Nab-Paclitaxel in Treating Older Patients With Locally Advanced or Metastatic Breast Cancer
Study Details
Study Description
Brief Summary
This phase II trial studies the side effects of nab-paclitaxel in treating older patients with breast cancer that has spread from where it started to nearby tissue or lymph nodes (locally advanced) or to other places in the body (metastatic). Drugs used in chemotherapy, such as nab-paclitaxel, work in different ways to stop the growth of tumor cells, either by killing the cells, by stopping them from dividing, or by stopping them from spreading.
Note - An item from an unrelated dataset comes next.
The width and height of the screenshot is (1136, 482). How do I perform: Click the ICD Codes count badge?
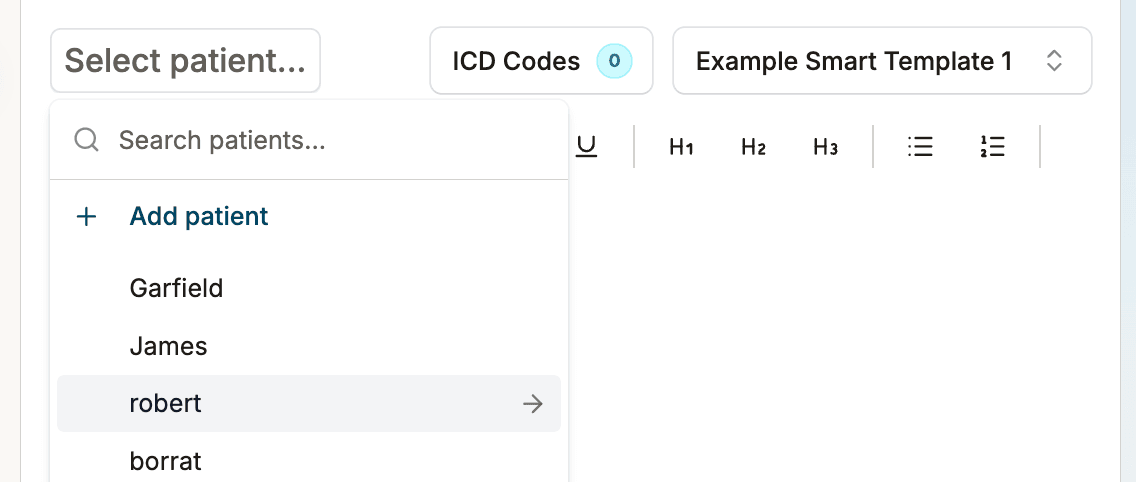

Condition or Disease | Intervention/Treatment | Phase |
---|---|---|
|
Phase 2 |
Detailed Description
PRIMARY OBJECTIVE:
- To evaluate the tolerability (grade 2-5 toxicity, neuropathy grade 2 or higher, need for dose reductions, or delays) of weekly nab-paclitaxel in older adults with locally advanced or metastatic breast cancer.
SECONDARY OBJECTIVES:
-
To evaluate the efficacy (response and time to progression) of weekly nab-paclitaxel in older adults with locally advanced or metastatic breast cancer using a stratification factor based on patient age (at least 5 patients age 75 years or older and no more than 15 patients age 65-70 years).
-
To explore predictors of the need for dose reduction, dose delays, or grade 2-5 toxicity and neuropathy grade 2 or higher based on a cancer-specific geriatric assessment.
OUTLINE:
Patients receive nab-paclitaxel intravenously (IV) over 30 minutes on days 1, 8, and 15. Cycles repeat every 28 days in the absence of disease progression or unacceptable toxicity.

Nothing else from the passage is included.